One of the best comparables in this instance could be C2C stalwart eBay, which also lets individuals trade products with other consumers on its platform. eBay had a price-to-sales (P/S) ratio of 4 based on its sales for 2020. The same ratio for AiHuiShou would give it a value of about $3 billion.

But AiHuiShou really does look like a more-interesting prospect than eBay due to its location in China and much faster sales growth. The Chinese company also has a business model with a large and growing component from services that could easily become its big bread winner in the future. Accordingly, a valuation in the $4 billion to $6 billion range seems easily possible.

Service Proposition

We’ll spend the rest of this review looking at two of AiHuiShou’s facets that seem to set it apart from companies like eBay, namely the big potential of its services operation and also its big potential for international expansion.

From the service perspective, AiHuiShou is a relatively unique online marketplace proposition, due to its concurrent operation of a network of brick-and-mortar stores and service centers. Specifically, the company runs a network of seven centralized operation centers and 23 city-level operation stations.

Those are complemented by a network of more than 700 offline stores and 1,500 self-serve kiosks, some provided through a partnership with local smartphone giant Xiaomi.
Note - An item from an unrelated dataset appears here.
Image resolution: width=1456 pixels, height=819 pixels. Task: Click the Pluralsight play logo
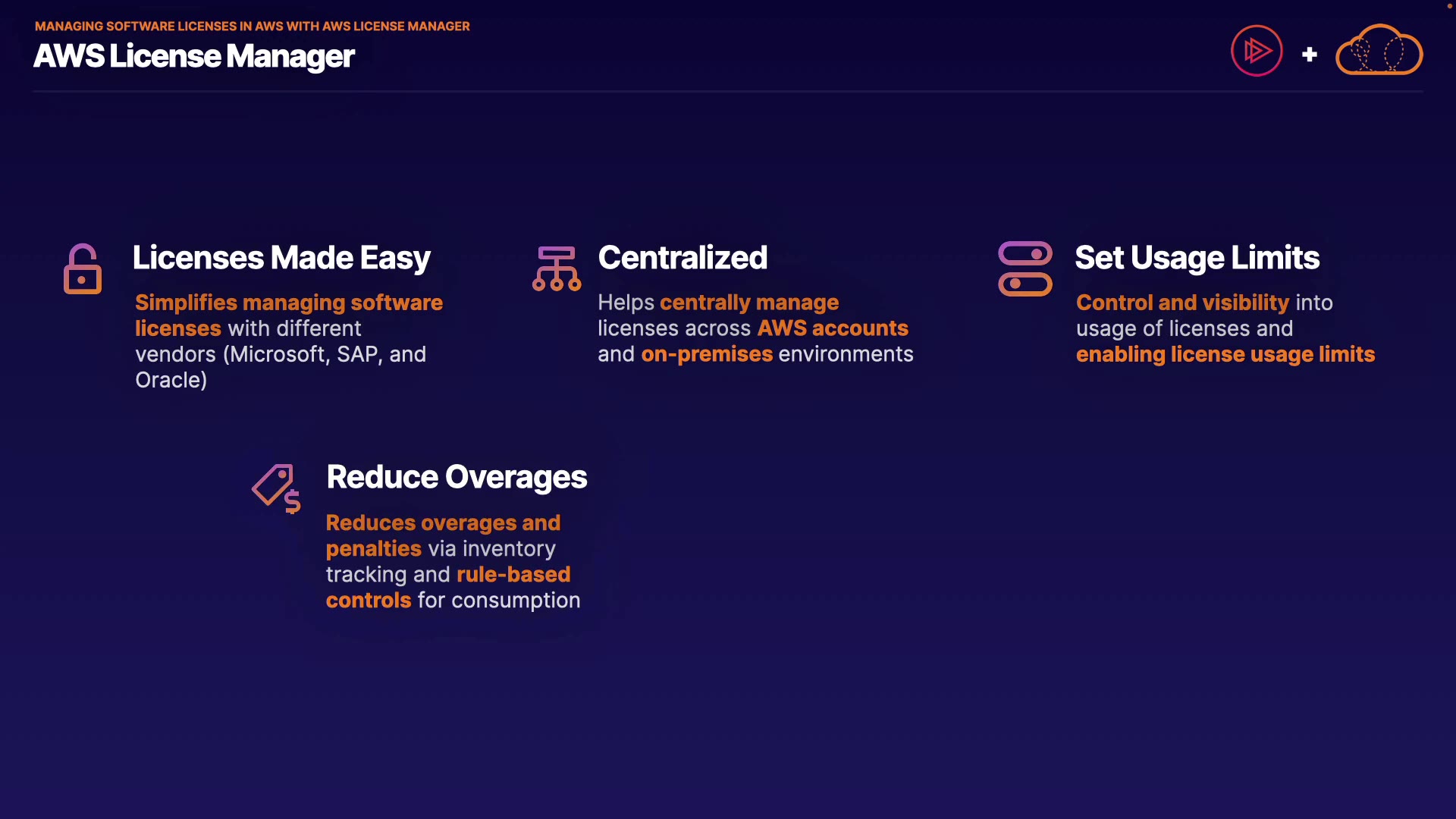pos(1257,51)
Its major backers also include e-commerce giant JD.com, which owns 34.7% of AiHuiShou.

“This standardized processing creates widely accepted benchmarks for quality and pricing in the industry,” the company’s prospectus says. It notes that such centers can also help sellers with functions like data transfers, as well as data erasing to make sure the ultimate new buyer doesn’t end up with access to all of your photos, phone numbers and other personal data.

Within its total revenue pie, revenue from services has growing many-fold since AiHuiShou began building up that part of the business a few years ago. The figure reached 203 million yuan in this year’s first quarter, nearly triple the figure from a year earlier, accounting for 13.5% of total revenue during the latest three-month period. By comparison, services revenue was just 5.1% of the company’s total in all 2019.

The other interesting slice of AiHuiShou’s story is its potential to funnel the millions of products that cross its platforms each year into overseas markets, particularly ones at similar level of development or lower to China where something like a 5- or 6-year-old iPhone might still have some value.

The company cites a research report saying 538 million new consumer electronic devices were sold in China last year – more than the U.S. and Europe combined. It further estimates there were about 2.6 billion electronic devices in China that still had some value last year, even though many of those weren’t actually being used.

The company, which is easily China’s largest electronics reseller with about 7% of the market, said it sees channeling some of those products to international markets in Southeast Asia, Latin America and Africa as an important growth driver. It would do that by working with local wireless carriers and device resellers, eliminating the need to set up complex local networks.

The bottom line is that this company looks well-positioned in quite a number of ways to emerge as a major global player providing online and offline goods and services for buyers and sellers of used electronics. It could also benefit through tie-ups with big electronics brands to showcase its recycling nature, which looks likely to emerge as a major selling point as environmental protection, itself, becomes an increasingly strong selling point.